Every country has many plants not now, if ever, made use of by man, and therefore not designedly propagated by him, but which cluster around his dwelling, and continue to grow luxuriantly on the ruins of his rural habitation after he has abandoned it. The site of a cottage, the very foundation stones of which have been carried off, may often be recognized, years afterwards, by the rank weeds which cover it, though no others of the same species are found for miles.

"Mediaeval Catholicism," says Vaupell, "brought us the red horsehoof—whose reddish-brown flower buds shoot up from the ground when the snow melts, and are followed by the large leaves—comfrey and snake-root, which grow only where there were convents and other dwellings in the Middle Ages."—Bogens Indvandring & de Daneke Skove, pp. 1, 2. ]

Introduction of Foreign Plants.

"A negro slave of the great Cortez," says Humboldt, "was the first who sowed wheat in New Spain. He found three grains of it among the rice which had been brought from Spain as food for the soldiers."

About twenty years ago, a Japanese forage plant, the Lesperadeza striata, whose seeds had been brought to the United States by some unknown accident made its appearance in one of the Southern States. It spread spontaneously in various directions, and in a few years was widely diffused. It grows upon poor and exhausted soils, where the formation of a turf or sward by the ordinary grasses would be impossible, and where consequently no regular pastures or meadows can exist. It makes excellent fodder for stock, and though its value is contested, it is nevertheless generally thought a very important addition to the agricultural resources of the South. [Footnote: Accidents sometimes limit, as well as promote the propagation of foreign vegetables in countries new to them. The Lombardy poplar is a deciduous tree, and is very easily grown from cuttings. In most of the countries into which it has been introduced the cuttings hare been taken from the male, and as, consequently, males only have grown from them, the poplar does not produce seed in those regions. This is a fortunate circumstance, for otherwise this most worthless and least ornamental of trees would spread with a rapidity that would make it an annoyance to the agriculturist.]

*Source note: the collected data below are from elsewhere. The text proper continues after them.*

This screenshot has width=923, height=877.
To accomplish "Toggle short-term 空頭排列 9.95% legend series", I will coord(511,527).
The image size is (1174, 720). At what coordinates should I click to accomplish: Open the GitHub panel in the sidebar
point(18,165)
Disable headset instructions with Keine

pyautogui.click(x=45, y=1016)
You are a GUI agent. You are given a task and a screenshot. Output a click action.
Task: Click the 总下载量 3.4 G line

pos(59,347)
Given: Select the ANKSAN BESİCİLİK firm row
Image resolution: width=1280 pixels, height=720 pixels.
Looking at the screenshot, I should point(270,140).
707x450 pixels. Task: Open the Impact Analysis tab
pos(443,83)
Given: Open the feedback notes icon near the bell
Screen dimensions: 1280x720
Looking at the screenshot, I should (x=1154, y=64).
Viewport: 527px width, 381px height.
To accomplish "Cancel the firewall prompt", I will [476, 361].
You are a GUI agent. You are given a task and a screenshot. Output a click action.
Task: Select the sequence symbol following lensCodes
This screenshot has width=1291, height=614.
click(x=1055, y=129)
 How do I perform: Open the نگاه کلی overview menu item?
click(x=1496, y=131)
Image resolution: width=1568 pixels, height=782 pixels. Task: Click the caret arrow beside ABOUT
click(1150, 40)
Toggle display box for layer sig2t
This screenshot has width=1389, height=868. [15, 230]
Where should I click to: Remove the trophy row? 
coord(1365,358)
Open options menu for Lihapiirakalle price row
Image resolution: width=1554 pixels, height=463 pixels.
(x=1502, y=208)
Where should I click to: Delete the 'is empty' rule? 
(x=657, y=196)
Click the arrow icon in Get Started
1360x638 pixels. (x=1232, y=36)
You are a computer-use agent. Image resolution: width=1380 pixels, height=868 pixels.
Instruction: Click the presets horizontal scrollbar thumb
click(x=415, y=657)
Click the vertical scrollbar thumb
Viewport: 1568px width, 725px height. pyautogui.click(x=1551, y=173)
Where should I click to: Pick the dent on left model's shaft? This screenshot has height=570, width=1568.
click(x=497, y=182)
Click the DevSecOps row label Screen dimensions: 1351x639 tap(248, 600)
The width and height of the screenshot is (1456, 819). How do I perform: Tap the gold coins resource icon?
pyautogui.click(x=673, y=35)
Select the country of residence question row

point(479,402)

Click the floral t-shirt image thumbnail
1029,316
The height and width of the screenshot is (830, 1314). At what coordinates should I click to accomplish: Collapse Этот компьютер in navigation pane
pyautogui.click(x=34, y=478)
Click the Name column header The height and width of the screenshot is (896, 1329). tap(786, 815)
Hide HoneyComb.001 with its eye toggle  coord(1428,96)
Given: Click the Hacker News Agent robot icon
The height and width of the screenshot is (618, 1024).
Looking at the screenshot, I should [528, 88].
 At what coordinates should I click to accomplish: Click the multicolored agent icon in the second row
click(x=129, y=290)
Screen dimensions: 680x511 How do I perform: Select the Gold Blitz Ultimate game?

In most of the Southern countries of Europe, the sheep and horned cattle winter on the plains, but in the summer are driven, sometimes many days' journey, to mountain pastures. Their coats and fleeces transport seeds in both directions. Hence we see Alpine plants in champaign districts, the plants of the plains on the borders of the glaciers, though in neither case do these vegetables ripen their seeds and propagate themselves. This explains the occurrence of tufts of common red clover with pallid and sickly flowers, on the flanks of the Alps at heights exceeding seven thousand feet.

The hortus siccus of a botanist may accidentally sow seeds from the foot of the Himalayas on the plains that skirt the Alps; and it is a fact of very familiar observation, that exotics, transplanted to foreign climates suited to their growth, often escape from the flower garden and naturalize themselves among the spontaneous vegetation of the pastures. When the cases containing the artistic treasures of Thorvaldsen wore opened in the court of the museum where they are deposited, the straw and grass employed in packing them were scattered upon the ground, and the next season there sprang up from the seeds no less than twenty-five species of plants belonging to the Roman campagna, some of which were preserved and cultivated as a new tribute to the memory of the great Scandinavian sculptor, and at least four are said to have spontaneously naturalized themselves about Copenhagen. [Footnote: Vaupell, Bogens Indvandring i de Danske Skove, p. 2.]

The Turkish armies, in their incursions into Europe, brought Eastern vegetables in their train, and left the seeds of Oriental wall plants to grow upon the ramparts of Buda and Vienna. [Footnote: I believe it is certain that the Turks introduced tobacco into Hungary, and probable that they in some measure compensated, the injury by introducing maize also, which, as well as tobacco, has been claimed as Hungarian by patriotic Magyars.]

In the campaign of 1814, the Russian troops brought, in the stuffing of their saddles and by other accidental means, seeds from the banks of the Dnieper to the valley of the Rhine, and even introduced the plants of the steppes into the environs of Paris.

The forage imported for the French army in the war of 1870-1871 has introduced numerous plants from Northern Africa and other countries into France, and this vegetable emigration is so extensive and so varied in character, that it will probably have an important botanical, and even economical, effect on the flora of that country. [Footnote: In a communication lately made to the French Academy, M. Vibraye gives numerous interesting details on this subject, and says the appearance of the many new plants observed in France in 1871, "results from forage supplied from abroad, the seeds of which had fallen upon the ground. At the present time, several Mediterranean plants, chiefly Algerian, having braved the cold of an exceptionally severe winter, are being largely propagated, forming extensive meadows, and changing soil that was formerly arid and produced no vegetable of importance into veritable oases." See Nature, Aug. 1, 1872, p. 263. We shall see on a following page that canals are efficient agencies in the unintentional interchange of organic life, vegetable as well as animal, between regions connected by such channels.]